DATA Step, Macro, Functions and more

How to create a table to hold the missing value count for multiple columns?

Reply
Regular Contributor
Posts: 189

How to create a table to hold the missing value count for multiple columns?

Hi,

 

I am trying to pass the list of variables to a macro and find if these variables have missing values and create a table to get the count of missing values for each variable into a column in a table . the column types include both character and numeric

 

 With the below code I am only able to get the count for second/last variable.

 

Can you please help me out with this. It will be great if you can suggest an efficient way.

 

Appreciate any help.

 

Thanks in advance,

Regards,

Sheeba

%macro test(dsn,string);                                                                                                                   

  %let word_cnt=%sysfunc(countw(%superq(string))); 

%put &word_cnt;

  %do i = 1 %to &word_cnt;                                                                                                             

    %let var&i=%qscan(%superq(string),&i,%str( ));                                                                                      

    %put &&var&i;                                                                                                                      

          

%end;

 

proc sql;

create table miss_val as

select

sum(case when &&var&i is null  then 1 else 0 end ) as miss_cnt_var_&i,

count(*) as total_rows

from &dsn;

 

%mend test;  

                   

%test(ing_raw_total,sequence_number id)

Super User
Posts: 23,998

Re: How to create a table to hold the missing value count for multiple columns?

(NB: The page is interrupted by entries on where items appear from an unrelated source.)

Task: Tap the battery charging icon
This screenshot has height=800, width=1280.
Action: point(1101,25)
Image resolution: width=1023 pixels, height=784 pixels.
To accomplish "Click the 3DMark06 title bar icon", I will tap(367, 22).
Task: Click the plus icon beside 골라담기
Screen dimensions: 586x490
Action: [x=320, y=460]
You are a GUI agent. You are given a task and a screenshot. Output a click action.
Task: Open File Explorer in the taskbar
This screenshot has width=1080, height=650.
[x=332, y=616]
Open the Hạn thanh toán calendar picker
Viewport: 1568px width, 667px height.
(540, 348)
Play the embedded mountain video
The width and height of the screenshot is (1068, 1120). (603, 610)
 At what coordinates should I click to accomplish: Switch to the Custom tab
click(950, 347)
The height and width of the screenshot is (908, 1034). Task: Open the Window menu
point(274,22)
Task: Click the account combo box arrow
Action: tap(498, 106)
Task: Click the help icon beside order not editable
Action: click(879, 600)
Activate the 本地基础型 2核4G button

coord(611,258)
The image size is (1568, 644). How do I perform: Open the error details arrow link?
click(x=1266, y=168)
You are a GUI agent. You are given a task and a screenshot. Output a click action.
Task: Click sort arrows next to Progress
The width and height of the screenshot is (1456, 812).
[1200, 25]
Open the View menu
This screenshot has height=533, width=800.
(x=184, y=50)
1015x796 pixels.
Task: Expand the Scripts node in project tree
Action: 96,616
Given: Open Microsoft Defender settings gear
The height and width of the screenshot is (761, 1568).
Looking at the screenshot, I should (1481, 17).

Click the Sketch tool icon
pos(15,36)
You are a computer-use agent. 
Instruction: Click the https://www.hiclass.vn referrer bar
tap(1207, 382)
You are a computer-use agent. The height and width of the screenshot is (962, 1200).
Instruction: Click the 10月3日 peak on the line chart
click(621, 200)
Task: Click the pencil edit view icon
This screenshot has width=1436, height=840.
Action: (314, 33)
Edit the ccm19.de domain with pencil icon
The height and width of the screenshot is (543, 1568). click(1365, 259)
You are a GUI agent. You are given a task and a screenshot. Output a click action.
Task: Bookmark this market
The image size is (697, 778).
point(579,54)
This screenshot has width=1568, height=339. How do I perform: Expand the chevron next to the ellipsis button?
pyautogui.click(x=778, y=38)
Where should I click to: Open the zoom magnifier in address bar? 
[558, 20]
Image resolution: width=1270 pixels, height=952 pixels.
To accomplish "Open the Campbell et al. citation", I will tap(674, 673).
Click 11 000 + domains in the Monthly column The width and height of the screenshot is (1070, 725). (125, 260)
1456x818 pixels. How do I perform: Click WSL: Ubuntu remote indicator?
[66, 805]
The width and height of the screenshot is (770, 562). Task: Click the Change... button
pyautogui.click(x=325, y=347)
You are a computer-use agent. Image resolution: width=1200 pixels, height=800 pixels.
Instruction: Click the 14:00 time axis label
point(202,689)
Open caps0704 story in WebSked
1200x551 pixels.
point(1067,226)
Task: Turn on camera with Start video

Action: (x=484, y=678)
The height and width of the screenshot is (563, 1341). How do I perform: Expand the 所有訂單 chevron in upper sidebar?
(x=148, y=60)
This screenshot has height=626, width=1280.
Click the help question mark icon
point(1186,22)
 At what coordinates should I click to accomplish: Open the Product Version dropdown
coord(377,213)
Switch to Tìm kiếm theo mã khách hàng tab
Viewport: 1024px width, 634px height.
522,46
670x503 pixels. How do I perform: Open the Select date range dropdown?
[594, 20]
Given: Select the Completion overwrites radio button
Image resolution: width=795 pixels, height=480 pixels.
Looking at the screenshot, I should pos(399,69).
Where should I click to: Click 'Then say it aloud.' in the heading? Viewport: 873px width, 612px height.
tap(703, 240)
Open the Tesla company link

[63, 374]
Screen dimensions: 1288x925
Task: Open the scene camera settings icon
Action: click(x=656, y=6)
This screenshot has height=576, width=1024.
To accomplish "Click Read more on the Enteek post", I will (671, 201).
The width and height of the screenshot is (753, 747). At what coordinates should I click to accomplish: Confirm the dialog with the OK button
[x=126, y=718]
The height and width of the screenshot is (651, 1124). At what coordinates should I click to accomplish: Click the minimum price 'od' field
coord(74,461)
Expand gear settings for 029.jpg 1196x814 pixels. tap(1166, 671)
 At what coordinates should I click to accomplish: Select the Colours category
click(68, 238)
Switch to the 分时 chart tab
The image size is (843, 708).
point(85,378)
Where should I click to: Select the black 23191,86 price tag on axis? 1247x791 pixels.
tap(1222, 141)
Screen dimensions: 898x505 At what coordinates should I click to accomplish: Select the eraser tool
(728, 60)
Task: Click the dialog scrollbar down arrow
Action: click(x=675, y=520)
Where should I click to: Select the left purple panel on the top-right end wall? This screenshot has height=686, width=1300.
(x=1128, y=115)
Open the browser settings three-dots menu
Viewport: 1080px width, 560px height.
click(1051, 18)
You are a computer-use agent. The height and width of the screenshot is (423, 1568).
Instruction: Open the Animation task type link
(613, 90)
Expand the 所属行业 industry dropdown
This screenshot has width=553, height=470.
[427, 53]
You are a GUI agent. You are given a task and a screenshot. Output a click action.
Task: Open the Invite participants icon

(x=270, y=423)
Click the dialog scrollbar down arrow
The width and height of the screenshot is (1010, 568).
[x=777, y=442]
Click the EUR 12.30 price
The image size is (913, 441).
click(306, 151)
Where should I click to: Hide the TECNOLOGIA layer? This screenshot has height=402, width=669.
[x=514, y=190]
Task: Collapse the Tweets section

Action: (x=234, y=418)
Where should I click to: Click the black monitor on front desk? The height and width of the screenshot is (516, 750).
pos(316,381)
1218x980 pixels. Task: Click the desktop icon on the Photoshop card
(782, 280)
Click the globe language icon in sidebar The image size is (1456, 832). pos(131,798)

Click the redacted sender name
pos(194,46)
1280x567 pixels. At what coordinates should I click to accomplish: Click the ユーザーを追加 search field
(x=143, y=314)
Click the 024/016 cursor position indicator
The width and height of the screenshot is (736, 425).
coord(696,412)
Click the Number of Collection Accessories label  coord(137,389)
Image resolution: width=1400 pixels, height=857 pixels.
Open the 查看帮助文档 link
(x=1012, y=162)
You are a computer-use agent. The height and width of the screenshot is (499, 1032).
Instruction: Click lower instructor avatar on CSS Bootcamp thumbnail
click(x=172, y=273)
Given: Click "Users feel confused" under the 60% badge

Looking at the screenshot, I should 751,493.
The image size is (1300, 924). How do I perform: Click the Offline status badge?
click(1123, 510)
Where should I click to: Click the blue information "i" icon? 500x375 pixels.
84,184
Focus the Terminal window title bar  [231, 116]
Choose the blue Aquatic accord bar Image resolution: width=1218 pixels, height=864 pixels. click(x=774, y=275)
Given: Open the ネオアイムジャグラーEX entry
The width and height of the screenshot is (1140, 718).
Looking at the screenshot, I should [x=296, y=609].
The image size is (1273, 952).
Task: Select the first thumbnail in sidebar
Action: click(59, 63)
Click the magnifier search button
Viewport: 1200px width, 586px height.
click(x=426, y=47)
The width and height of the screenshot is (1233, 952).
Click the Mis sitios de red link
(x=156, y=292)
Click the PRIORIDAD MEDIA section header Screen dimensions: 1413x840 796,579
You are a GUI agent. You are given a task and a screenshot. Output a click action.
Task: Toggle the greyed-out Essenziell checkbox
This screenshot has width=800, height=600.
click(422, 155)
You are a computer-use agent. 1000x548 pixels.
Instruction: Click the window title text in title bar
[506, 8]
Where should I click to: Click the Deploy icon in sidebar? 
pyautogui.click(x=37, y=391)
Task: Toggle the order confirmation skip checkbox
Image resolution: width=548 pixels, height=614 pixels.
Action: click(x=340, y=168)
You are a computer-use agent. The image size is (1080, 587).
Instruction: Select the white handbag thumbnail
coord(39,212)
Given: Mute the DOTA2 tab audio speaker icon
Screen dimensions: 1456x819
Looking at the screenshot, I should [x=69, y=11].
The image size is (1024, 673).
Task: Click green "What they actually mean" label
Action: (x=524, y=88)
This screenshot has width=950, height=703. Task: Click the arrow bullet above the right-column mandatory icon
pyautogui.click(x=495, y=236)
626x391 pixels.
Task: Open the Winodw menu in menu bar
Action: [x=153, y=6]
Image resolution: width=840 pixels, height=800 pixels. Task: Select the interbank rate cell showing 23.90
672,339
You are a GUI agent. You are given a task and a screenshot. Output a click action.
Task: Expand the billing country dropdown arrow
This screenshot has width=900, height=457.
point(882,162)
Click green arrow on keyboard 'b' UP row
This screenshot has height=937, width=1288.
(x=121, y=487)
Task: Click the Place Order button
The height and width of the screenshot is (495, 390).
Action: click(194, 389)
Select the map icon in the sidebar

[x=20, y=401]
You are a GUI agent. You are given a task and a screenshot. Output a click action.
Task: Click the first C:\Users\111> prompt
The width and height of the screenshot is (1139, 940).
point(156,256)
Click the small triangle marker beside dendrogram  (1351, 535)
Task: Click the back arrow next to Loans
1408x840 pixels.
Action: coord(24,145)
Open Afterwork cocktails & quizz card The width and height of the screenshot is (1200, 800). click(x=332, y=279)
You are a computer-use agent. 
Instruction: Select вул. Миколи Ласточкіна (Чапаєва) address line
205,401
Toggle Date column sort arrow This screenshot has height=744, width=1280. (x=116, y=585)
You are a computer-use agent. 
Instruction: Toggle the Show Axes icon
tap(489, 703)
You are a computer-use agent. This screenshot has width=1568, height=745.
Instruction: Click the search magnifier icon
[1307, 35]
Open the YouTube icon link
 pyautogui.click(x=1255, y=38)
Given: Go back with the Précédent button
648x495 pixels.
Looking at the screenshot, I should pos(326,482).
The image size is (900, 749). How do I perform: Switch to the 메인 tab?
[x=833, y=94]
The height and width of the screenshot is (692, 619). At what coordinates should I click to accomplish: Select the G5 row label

If you search on here, there was a good PROC TABULATE answer yesterday and I show an inefficient solution here

 

https://gist.github.com/statgeek/c3a9ddcb002c469e9d61

 

And a more efficient one here:

https://gist.github.com/statgeek/2de1faf1644dc8160fe721056202f111

 

This last one is probably exactly what you want.

 


Sheeba wrote:

Hi,

 

I am trying to pass the list of variables to a macro and find if these variables have missing values and create a table to get the count of missing values for each variable into a column in a table . the column types include both character and numeric

 

 With the below code I am only able to get the count for second/last variable.

 

Can you please help me out with this. It will be great if you can suggest an efficient way.

 

Appreciate any help.

 

Thanks in advance,

Regards,

Sheeba

%macro test(dsn,string);                                                                                                                   

  %let word_cnt=%sysfunc(countw(%superq(string))); 

%put &word_cnt;

  %do i = 1 %to &word_cnt;                                                                                                             

    %let var&i=%qscan(%superq(string),&i,%str( ));                                                                                      

    %put &&var&i;                                                                                                                      

          

%end;

 

proc sql;

create table miss_val as

select

sum(case when &&var&i is null  then 1 else 0 end ) as miss_cnt_var_&i,

count(*) as total_rows

from &dsn;

 

%mend test;  

                   

%test(ing_raw_total,sequence_number id)


 

Regular Contributor
Posts: 189

Re: How to create a table to hold the missing value count for multiple columns?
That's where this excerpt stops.